Report from Sundance


I had an intense, inspiring and quite informative time at Sundance this year.  I committed to seeing films (where in the past I might only catch two or three films over five days), this year I got to see seven in Park City and then another seventeen after I got home.  There were a lot of incredible films - a great year for Eugene Hernandez's first as director of the festival.  I was also able to catch up with quite a number of people and 8 Above even co-hosted our first Sundance party on Saturday with the DPA, TFC and Portrait.

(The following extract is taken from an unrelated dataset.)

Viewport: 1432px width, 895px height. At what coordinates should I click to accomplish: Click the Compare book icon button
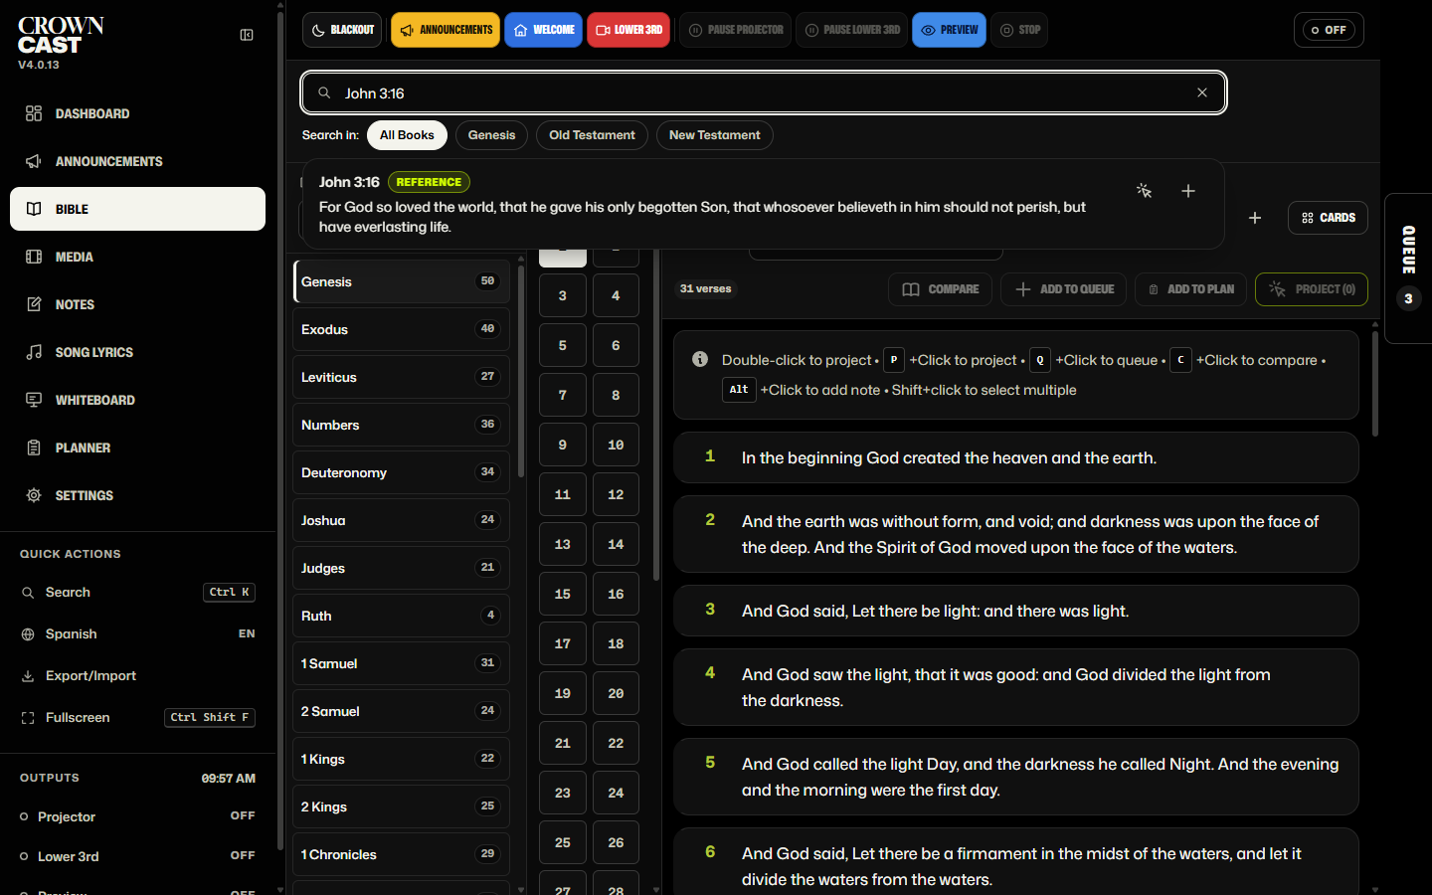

People have talked about/written about Sundance's role in saving independent film (see Scott Macaulay’s excellent Editor’s Letter from last week). This is being asked of Sundance because of the role Sundance has had in supporting independent film.  Sundance not only supports excellent films through their lab and other support programs, but the large sales at Sundance benefited many filmmakers and financiers in years past. Many would say that Sundance launched the independent film sales market in the US and remains one of the few such in existence.  Many other films were financed based on the illusion that this could happen to anyone.

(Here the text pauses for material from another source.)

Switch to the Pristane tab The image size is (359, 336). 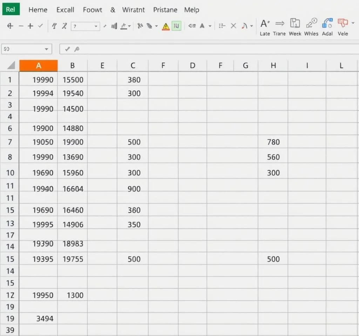pyautogui.click(x=166, y=10)
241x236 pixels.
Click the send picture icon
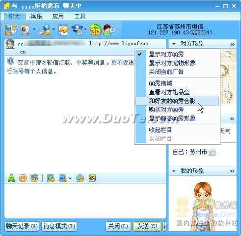click(x=51, y=178)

But the dark side of this is that these sales created a mythology that most filmmakers until very recently believed (and unfortunately many still do): You could make a film (without even considering if there was an audience for it) and then sell it and even perhaps get rich. Most importantly:  you wouldn’t be responsible for connecting that film to an audience. Someone else - the distributor would take care of that.  You could cash the check and make another film.

This system has never worked for all, even most, filmmakers and has been broken since at least 2007. Even Sundance recognized this and created Artist Services and the Creative Distribution Fellowship to help the plethora of Sundance films that never sold during or after the festival.  The problem with the supposed golden age of documentaries wasn’t just that it only helped a relatively small number of filmmakers, but that it reinvigorated the mythology of sales as salvation for filmmakers when the underlying system was anemic at best and flailing at worst.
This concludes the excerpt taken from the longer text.